Each line of the data holding "navigation" should be found and copied.

----- Recorded data

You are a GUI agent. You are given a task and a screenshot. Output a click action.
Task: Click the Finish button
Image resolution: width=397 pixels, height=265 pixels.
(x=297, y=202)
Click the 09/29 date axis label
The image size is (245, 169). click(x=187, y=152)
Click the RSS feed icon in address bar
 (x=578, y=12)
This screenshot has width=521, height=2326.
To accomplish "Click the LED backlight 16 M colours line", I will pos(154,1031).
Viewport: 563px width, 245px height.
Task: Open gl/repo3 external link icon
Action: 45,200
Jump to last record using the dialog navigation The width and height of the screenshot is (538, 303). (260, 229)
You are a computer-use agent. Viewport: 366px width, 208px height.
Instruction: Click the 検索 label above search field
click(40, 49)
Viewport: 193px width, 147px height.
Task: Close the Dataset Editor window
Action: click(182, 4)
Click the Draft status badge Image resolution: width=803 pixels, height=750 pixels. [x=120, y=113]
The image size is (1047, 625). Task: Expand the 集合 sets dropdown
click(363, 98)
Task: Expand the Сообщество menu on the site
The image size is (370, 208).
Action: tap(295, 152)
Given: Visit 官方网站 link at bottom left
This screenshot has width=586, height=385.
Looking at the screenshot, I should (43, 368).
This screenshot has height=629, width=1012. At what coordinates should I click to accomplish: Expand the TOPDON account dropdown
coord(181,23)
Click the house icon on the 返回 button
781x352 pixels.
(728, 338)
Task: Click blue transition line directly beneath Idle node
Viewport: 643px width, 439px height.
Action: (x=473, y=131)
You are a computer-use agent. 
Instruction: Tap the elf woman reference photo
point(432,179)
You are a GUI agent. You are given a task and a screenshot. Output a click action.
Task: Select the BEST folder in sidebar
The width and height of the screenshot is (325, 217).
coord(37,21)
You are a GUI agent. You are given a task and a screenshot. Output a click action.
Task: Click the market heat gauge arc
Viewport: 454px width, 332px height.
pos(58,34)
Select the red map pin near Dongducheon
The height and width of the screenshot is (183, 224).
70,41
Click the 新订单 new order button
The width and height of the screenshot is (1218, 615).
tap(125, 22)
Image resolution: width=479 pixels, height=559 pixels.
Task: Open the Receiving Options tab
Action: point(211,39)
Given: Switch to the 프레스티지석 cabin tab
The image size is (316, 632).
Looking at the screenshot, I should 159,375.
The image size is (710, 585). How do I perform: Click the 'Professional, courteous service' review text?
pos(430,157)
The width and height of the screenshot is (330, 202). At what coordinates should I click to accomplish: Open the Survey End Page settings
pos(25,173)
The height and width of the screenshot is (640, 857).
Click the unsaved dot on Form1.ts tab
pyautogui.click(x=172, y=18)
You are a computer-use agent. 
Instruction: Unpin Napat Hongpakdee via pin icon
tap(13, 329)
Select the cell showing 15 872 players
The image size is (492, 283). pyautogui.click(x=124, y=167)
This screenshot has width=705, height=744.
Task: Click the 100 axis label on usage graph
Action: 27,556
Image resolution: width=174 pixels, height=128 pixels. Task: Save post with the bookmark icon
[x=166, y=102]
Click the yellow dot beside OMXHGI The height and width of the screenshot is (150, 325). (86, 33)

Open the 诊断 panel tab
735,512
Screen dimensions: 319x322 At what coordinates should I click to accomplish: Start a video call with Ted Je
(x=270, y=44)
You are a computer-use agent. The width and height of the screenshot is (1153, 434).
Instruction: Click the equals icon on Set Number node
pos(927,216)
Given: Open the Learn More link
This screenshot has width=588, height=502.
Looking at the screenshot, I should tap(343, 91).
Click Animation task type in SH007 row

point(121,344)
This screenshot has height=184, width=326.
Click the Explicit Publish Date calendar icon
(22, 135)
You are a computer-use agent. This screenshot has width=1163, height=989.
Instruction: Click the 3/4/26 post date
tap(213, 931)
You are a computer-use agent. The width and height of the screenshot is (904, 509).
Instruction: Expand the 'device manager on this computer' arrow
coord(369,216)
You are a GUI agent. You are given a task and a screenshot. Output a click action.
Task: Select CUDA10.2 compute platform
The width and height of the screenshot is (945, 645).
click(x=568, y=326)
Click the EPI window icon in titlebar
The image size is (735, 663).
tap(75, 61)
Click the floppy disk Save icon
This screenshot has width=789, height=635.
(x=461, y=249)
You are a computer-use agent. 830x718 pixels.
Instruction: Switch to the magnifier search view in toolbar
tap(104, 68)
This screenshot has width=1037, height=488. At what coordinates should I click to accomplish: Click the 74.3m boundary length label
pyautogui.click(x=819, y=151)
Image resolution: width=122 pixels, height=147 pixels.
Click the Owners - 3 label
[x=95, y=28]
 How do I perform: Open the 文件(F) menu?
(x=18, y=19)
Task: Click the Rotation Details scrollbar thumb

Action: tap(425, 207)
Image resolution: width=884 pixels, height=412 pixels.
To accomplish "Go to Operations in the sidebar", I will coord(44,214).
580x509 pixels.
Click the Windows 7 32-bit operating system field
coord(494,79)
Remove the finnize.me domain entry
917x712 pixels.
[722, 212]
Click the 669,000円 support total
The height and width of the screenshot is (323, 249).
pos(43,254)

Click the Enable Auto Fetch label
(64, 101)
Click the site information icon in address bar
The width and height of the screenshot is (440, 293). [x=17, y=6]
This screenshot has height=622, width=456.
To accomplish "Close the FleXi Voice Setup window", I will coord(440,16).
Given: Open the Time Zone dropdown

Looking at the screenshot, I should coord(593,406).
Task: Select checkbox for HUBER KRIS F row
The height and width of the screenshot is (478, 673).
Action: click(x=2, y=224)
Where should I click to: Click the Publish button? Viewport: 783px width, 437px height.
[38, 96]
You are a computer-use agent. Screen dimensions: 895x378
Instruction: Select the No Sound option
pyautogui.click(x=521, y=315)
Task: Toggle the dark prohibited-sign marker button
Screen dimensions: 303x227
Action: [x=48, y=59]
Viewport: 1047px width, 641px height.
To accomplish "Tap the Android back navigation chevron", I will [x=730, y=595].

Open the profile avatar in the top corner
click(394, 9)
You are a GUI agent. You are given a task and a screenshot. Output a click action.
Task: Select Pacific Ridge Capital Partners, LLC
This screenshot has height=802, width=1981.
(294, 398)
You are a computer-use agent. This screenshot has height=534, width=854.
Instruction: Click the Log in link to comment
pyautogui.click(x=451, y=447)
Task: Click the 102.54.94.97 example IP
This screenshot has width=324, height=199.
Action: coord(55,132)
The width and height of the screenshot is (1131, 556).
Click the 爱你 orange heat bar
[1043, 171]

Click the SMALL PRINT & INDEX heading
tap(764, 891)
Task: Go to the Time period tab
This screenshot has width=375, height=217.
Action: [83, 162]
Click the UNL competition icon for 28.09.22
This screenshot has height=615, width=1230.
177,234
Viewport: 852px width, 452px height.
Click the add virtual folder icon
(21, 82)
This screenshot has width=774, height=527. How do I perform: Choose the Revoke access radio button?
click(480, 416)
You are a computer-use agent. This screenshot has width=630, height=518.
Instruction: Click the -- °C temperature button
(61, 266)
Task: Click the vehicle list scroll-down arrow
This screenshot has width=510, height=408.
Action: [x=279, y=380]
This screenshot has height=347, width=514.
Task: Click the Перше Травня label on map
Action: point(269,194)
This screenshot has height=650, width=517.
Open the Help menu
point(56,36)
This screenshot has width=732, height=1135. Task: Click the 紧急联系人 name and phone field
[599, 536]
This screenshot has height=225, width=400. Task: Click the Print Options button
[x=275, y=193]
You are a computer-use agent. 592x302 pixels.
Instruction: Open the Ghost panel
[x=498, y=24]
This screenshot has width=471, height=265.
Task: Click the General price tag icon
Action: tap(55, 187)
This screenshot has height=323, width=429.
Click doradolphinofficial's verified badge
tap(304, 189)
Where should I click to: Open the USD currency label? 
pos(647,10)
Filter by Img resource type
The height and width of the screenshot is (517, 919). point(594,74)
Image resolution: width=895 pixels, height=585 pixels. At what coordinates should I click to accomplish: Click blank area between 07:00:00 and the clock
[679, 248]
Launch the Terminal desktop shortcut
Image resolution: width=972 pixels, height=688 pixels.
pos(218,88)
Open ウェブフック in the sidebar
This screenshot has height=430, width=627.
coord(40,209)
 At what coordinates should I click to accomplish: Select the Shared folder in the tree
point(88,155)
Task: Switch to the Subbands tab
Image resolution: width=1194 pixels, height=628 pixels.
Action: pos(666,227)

----------

» Exercise output
Jump to last record using the dialog navigation The width and height of the screenshot is (538, 303). (260, 229)
To accomplish "Tap the Android back navigation chevron", I will [x=730, y=595].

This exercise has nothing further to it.